Sintió que el cuerpo de Sheziss se ponía en tensión.

—Nos dejarán pasar —murmuró—. Ashran me está esperando.

«A ti, sí —respondió la shek—. Pero no a mí.»

Victoria comprendió.

—Déjame todo lo cerca que puedas y luego márchate.

Sheziss hizo un giro brusco y planeó hacia la torre. Cruzó como una flecha entre los dos sheks que, suspendidos en el aire, las observaban con recelo. Las dejaron pasar: sin duda sabían ya que la muchacha que acudía con tantas prisas a la torre, montada sobre el lomo de una shek renegada, era el unicornio que Ashran estaba esperando. Pero Victoria fue consciente de las miradas de odio que dirigieron a Sheziss, y supo que, en cuanto ella desmontara, su compañera estaría en grave peligro.

—Sheziss, no te acerques tanto...

«Tranquila, chica unicornio. No son más que dos jovenzuelos. Podré con ellos.»

—¿Y qué harás después?

Los ojos de Sheziss brillaron malévolamente bajo la luz de las lunas.

«Ya que estoy tan cerca —dijo—, puede que haga cumplir mi venganza.»

—Hay algo que has de saber con respecto a Ashran, Sheziss —dijo entonces Victoria, con suavidad—. No debes enfrentarte a él. No puedes vencerle.

Sheziss leyó la verdad en la mente de Victoria, y calló, sorprendida, tratando de asimilar aquella información.

Pero su destino estaba ya muy cerca, y debían tomar una decisión.

—Christian y Jack están aquí —añadió Victoria, y el corazón le latió un poco más deprisa—. Déjame donde puedas, Sheziss. Sabré cómo llegar hasta ellos.

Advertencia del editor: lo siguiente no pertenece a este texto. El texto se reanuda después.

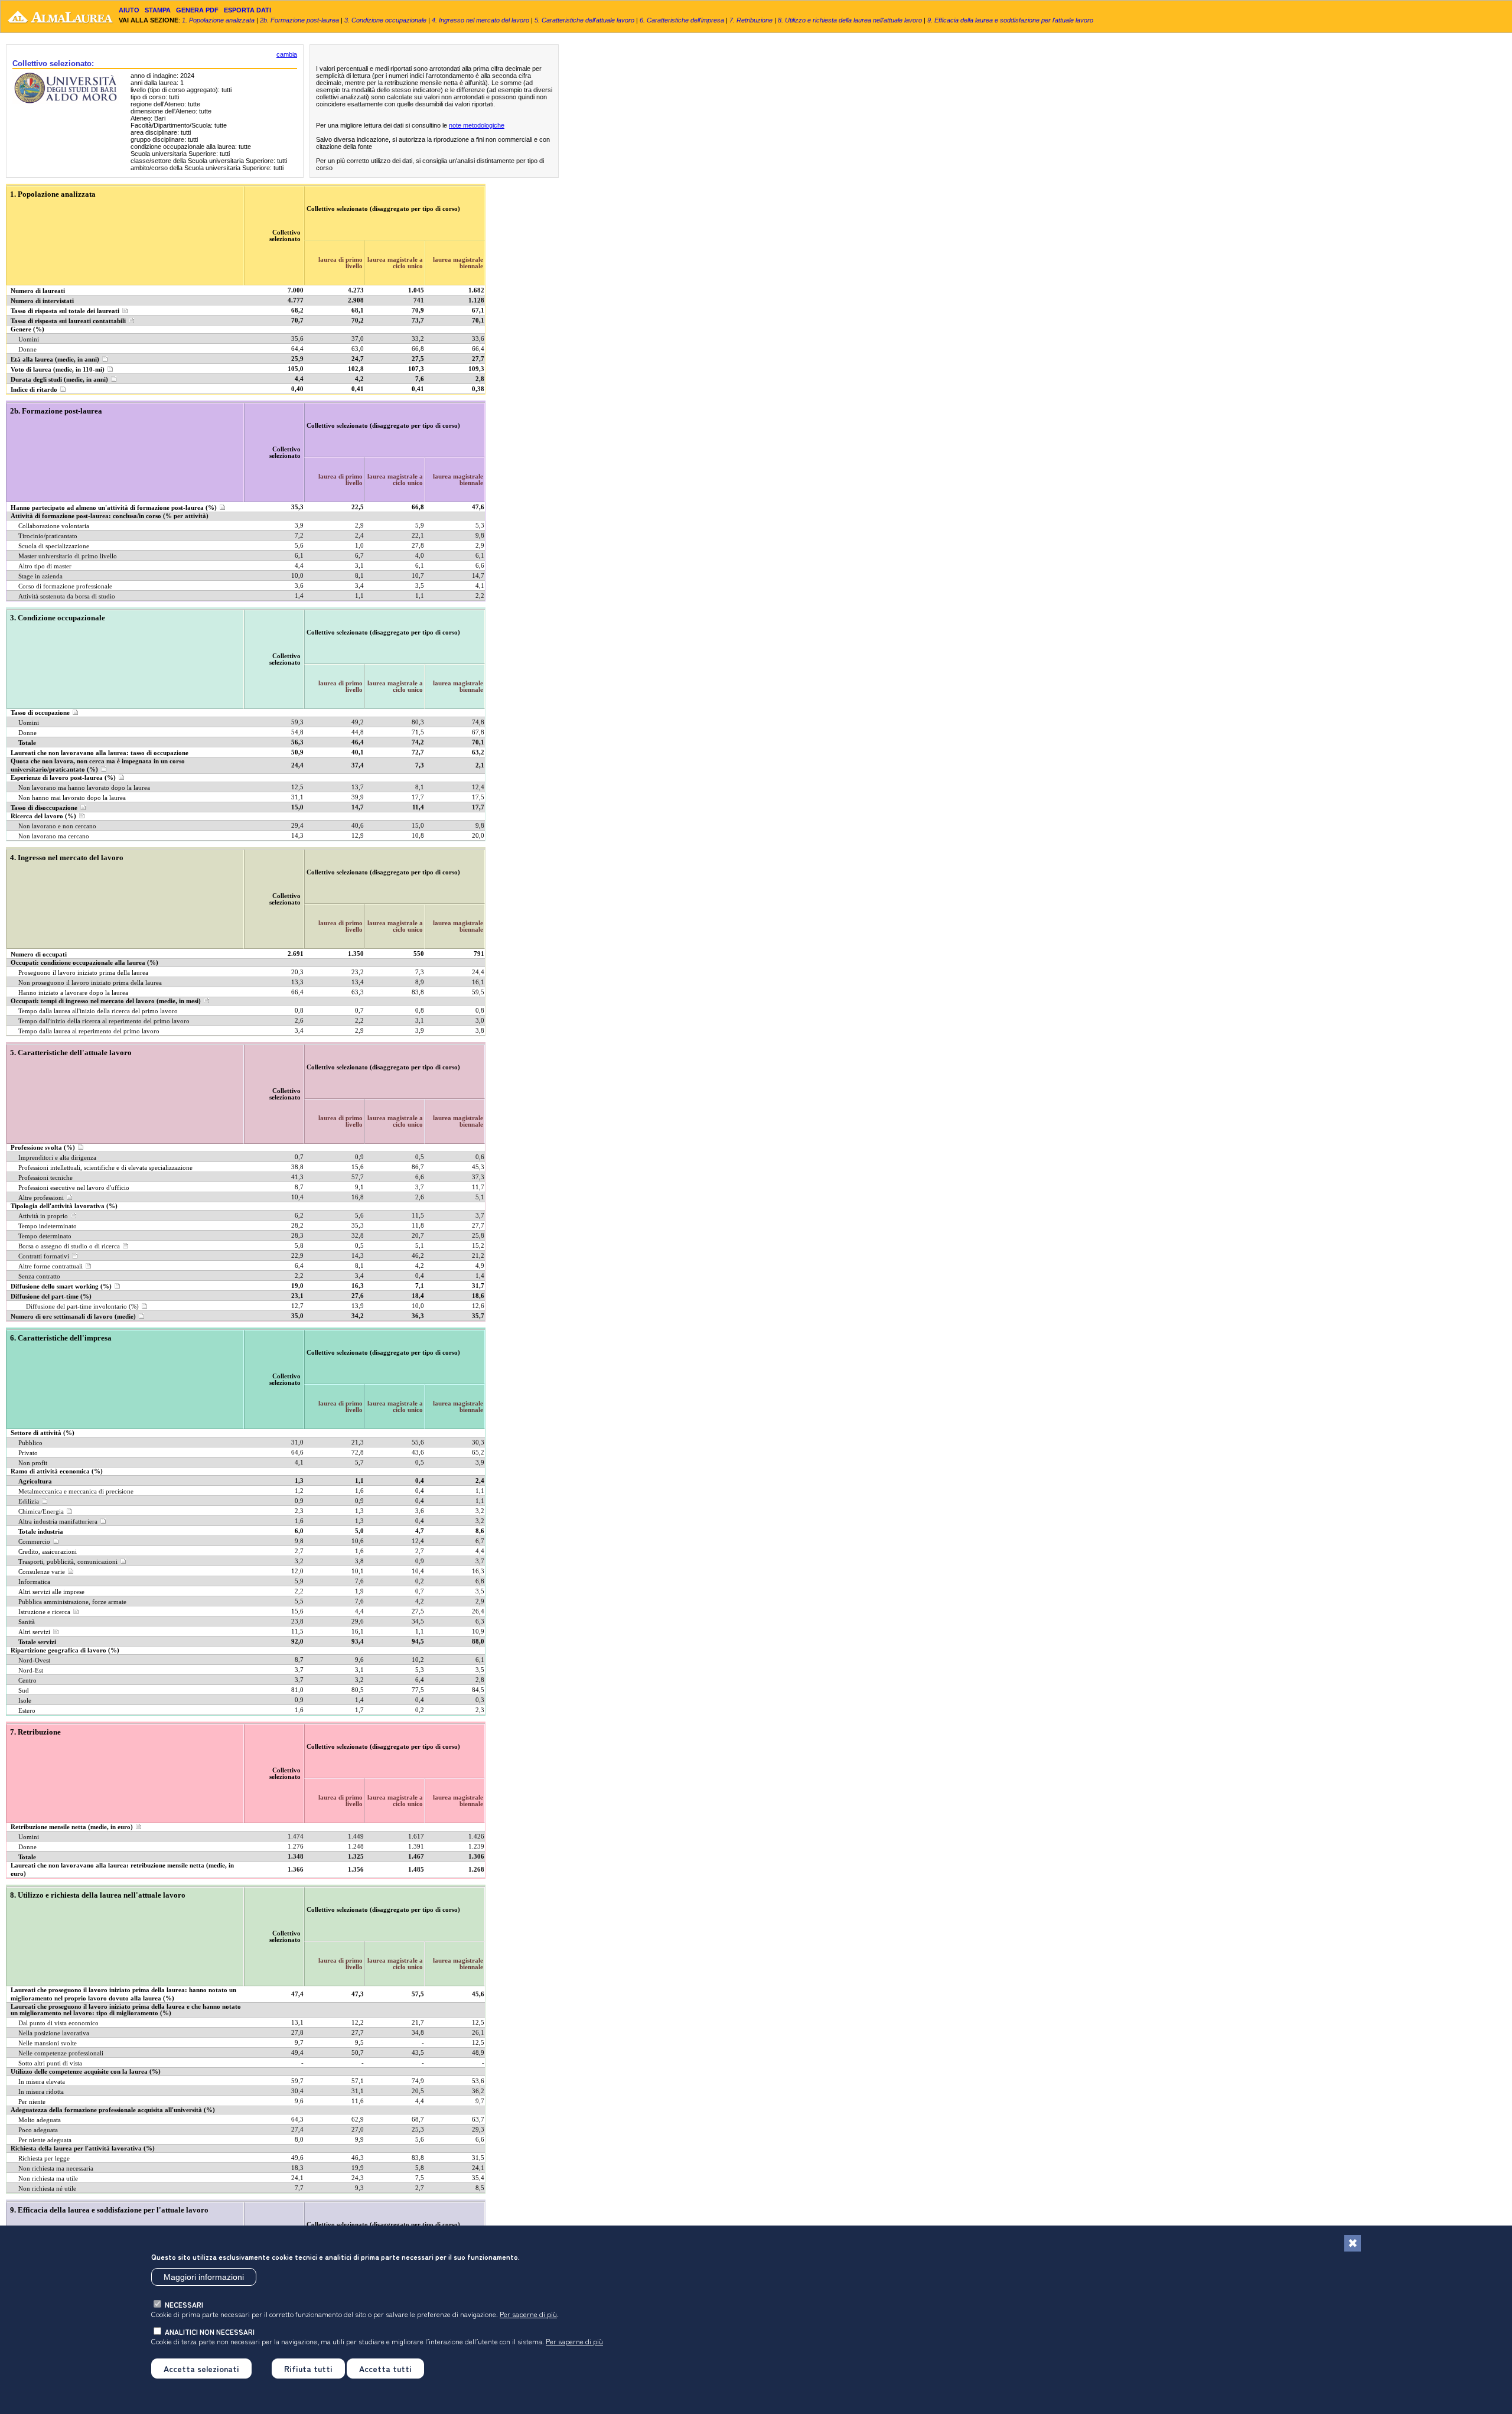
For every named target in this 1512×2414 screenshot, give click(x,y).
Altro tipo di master (44, 566)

Sobrevolaron el mirador, pero la shek no trató de aterrizar allí. Una extraña luz sobrenatural cubría el lugar; desde las tres ¡tinas parecía descender una especie de triple rayo luminoso que confluía en una alta y solitaria figura, de pie junto a lo que quedaba de la balaustrada. Victoria percibió que Sheziss vacilaba, tal vez porque había captado que aquella luz era energía pura que las desintegraría si se atrevían a rozarla, o tal vez por lo que ella le había transmitido acerca del Nigromante.

—¿Qué está haciendo? —se preguntó Victoria.

Sheziss lo sabía, pero no respondió. Batió las alas con más fuerza y se impulsó hacia arriba, en busca de un lugar donde dejar a Victoria. La joven notó que los dos sheks las seguían.

Sheziss se detuvo junto a un pequeño balcón, y giro su largo cuerpo ondulante para dejar a Victoria cerca de la baranda. La muchacha se apresuró a descender de un salto, y miró a la shek, inquieta.

«No te preocupes por mí —dijo la serpiente—. Preocúpate más bien por ti misma. Si te he traído hasta aquí, y Ashran quería que acudieses a él, tal vez yo sea también una pieza más en este juego de guerra. Sus planes se están cumpliendo... y sus planes te conciernen a ti, y no a mí. Ve, y haz lo que tengas que hacer.»

Victoria asintió. Miró de nuevo a la shek.

—Gracias por todo, Sheziss —murmuró.

«Tu dragón me dijo lo mismo, hace tiempo. Pero no he hecho nada por vosotros. Actúo por mí misma... para vengar a mis hijos. »

Y, con un chillido de ira, se volvió hacia los dos sheks, que ya se abalanzaban sobre ella, las fauces abiertas, los colmillos destilando veneno.

Victoria no se quedó a ver la batalla. Porque, en algún lugar de aquella torre, Jack y Christian permanecían prisioneros, estaban sufriendo, y la joven sufría con ellos. Dio media vuelta y, con el báculo palpitando siniestramente sobre ella, se internó en la Torre de Drackwen, en busca de Ashran el Nigromante y los dos chicos a los que amaba.